Quando somos crianças e jogamos futebol nos mais diversos ambientes, o melhor da turma é aquele que tem o gesto técnico mais bonito, mais apurado: o melhor é aquele que dribla mais, que chuta melhor, que faz mais gols e etc. Se pegarmos o futebol profissional “antigo” – de cerca de quinze, vinte anos atrás – isso quase sempre também acontecia. O grande jogador era aquele que mais aparecia pra torcida, que dava ‘caneta’ nos adversário, que dava chapéu e por aí vai.

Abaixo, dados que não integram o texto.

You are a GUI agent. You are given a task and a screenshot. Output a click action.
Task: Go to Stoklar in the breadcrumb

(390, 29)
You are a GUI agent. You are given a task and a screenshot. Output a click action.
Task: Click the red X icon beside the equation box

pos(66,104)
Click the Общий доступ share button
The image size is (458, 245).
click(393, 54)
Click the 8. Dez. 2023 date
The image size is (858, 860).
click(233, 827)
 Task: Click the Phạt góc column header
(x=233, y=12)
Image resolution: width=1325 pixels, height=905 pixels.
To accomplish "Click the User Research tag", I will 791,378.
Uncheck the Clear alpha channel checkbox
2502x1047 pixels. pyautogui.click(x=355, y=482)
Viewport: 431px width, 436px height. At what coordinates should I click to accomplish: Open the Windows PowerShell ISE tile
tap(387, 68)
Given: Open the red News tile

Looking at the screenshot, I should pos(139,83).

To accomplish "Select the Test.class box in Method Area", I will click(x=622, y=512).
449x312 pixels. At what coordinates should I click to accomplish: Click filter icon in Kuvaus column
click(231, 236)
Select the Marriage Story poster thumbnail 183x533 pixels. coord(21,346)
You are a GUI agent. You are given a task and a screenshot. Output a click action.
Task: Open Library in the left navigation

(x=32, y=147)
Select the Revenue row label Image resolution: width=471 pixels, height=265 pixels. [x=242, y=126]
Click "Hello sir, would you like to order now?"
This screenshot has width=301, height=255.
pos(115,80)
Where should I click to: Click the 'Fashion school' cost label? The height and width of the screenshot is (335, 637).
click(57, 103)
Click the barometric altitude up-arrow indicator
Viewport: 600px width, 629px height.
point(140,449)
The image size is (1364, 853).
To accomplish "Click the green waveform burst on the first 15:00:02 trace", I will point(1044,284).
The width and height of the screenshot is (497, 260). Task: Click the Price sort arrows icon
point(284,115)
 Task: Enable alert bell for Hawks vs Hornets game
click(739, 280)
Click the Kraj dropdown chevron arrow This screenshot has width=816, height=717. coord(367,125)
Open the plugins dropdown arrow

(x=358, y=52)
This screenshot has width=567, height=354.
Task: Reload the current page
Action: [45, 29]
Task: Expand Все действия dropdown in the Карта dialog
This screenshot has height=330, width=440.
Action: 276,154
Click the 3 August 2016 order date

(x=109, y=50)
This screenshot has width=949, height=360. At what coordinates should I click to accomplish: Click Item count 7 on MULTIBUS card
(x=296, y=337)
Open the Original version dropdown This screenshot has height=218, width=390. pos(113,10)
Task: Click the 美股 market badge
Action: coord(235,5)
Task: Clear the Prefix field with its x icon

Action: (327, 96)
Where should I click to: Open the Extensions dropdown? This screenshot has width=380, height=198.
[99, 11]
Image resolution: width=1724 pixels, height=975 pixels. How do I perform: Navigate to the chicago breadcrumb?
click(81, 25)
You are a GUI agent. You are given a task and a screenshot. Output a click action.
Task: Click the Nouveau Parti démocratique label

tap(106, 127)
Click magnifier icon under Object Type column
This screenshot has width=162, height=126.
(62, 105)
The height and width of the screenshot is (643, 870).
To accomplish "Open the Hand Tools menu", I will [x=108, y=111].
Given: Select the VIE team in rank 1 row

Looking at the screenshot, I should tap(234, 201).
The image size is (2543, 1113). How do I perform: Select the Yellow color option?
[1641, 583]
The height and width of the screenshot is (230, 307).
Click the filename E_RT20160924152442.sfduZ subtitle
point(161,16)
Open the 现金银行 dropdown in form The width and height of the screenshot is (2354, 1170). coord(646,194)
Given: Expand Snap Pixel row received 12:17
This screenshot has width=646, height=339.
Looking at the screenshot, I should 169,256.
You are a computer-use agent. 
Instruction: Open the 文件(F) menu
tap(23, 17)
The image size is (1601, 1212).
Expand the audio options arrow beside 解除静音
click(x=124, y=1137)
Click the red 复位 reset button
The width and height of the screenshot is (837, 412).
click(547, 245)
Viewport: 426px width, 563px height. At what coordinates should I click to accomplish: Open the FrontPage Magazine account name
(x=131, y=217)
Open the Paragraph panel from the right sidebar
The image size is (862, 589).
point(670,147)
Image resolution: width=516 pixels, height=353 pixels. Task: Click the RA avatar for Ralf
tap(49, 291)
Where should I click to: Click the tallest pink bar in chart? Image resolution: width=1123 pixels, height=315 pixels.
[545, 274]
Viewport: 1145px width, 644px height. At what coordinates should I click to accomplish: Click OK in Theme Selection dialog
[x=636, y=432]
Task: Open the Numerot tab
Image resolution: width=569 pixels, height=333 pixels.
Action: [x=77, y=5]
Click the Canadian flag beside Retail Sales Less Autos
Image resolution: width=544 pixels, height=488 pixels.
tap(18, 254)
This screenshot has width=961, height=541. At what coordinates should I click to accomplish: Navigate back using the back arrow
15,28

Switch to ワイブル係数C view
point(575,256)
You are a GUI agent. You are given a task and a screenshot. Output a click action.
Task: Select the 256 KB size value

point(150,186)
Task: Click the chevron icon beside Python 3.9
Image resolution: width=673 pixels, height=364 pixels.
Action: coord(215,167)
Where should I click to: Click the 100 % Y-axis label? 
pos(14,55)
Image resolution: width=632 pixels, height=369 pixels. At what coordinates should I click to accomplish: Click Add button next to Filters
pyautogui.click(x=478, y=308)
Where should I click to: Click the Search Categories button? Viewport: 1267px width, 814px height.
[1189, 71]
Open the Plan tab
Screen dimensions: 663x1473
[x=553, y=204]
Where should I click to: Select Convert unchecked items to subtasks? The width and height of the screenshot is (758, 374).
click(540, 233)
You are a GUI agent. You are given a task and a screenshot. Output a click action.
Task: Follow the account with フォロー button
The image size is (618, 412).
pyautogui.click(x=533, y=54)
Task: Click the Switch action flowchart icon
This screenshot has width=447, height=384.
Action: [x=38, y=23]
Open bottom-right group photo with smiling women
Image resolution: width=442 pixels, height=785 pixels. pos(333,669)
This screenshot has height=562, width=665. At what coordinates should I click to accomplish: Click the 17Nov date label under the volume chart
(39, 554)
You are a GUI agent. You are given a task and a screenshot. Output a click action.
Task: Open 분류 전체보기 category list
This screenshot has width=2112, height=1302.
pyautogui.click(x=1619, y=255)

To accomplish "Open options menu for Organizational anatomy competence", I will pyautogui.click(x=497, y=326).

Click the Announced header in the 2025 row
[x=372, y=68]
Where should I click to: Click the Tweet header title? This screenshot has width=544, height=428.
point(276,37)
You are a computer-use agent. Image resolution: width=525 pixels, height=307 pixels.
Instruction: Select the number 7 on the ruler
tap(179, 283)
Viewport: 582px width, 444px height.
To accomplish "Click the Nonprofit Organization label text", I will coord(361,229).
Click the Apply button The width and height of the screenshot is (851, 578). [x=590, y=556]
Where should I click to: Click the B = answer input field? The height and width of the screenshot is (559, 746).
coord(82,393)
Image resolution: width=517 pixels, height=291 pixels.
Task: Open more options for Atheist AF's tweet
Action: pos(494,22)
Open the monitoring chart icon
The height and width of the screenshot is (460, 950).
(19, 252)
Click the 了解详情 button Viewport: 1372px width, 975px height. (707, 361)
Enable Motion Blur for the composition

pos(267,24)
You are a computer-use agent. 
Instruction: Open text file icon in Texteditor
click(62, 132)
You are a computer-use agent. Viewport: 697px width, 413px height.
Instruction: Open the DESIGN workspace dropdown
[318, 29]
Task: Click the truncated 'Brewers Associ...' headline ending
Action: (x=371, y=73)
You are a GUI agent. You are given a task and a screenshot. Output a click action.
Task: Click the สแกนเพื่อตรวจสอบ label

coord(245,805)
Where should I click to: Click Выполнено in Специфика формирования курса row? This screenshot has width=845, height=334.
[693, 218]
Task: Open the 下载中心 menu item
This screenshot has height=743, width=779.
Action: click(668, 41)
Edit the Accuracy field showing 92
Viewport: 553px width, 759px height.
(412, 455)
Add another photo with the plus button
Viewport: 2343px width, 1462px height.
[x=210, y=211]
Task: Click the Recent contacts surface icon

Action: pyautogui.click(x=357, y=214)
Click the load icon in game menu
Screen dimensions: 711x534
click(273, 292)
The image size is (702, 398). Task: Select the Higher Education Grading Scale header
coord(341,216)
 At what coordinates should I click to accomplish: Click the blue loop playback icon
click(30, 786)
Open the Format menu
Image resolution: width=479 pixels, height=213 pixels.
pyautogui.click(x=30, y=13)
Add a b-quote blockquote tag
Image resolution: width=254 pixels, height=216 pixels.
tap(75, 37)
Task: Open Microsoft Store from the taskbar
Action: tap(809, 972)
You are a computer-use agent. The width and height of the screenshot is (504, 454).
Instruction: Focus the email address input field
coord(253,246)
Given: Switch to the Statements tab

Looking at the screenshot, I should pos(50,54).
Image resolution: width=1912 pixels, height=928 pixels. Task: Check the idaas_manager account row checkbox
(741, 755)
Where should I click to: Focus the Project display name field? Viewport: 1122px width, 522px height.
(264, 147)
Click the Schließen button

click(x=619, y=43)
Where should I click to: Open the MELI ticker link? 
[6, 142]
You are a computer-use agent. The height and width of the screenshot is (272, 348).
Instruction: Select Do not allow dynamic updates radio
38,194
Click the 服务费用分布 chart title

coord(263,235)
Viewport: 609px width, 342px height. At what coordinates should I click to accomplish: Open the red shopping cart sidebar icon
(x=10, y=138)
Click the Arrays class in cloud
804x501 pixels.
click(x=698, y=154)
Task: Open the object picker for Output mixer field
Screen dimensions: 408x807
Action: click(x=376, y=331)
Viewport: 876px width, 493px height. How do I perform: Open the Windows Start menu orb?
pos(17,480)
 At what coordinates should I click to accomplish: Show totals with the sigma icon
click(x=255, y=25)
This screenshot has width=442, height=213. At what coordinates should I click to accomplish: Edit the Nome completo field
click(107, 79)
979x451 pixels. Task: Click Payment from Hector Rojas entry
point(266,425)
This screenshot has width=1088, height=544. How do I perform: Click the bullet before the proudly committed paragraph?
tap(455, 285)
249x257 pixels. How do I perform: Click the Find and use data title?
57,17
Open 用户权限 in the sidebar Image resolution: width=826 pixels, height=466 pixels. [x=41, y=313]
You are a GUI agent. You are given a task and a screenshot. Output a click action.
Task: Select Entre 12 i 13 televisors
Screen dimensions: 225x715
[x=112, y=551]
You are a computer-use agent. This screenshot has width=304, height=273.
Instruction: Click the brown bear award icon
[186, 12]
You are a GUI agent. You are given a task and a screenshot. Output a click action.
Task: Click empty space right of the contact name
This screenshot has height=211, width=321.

Essa máxima não se alterou por completo. Explico: o talento sempre vai prevalecer. O jogador que desequilibra será bem-vindo no futebol de qualquer época. Mas duas coisas importantes mudaram: esse jogador talentoso passou a ser ainda mais reverenciado quando usa sua técnica em prol da equipe e aquele jogador que pouco aparecia, que não tinha um jeito de tocar na bola e até de correr tão plasticamente dentro do padrão, mas que apresenta uma eficácia gigantesca pra resolver problemas, passou a ser mais valorizado.
O contexto tecnológico nos permite observar jogos e jogadores do mundo todo. É possível contabilizar jogadas e movimentos com e sem a bola de todos. E mais: se algum lance nos impressiona voltamos rapidamente a imagem e destrinchamos todos os pormenores. Diferentemente de antes que um “olheiro”, por exemplo, ia pelos campos desse mundo e tinha uma, no máximo, duas impressões do jogador.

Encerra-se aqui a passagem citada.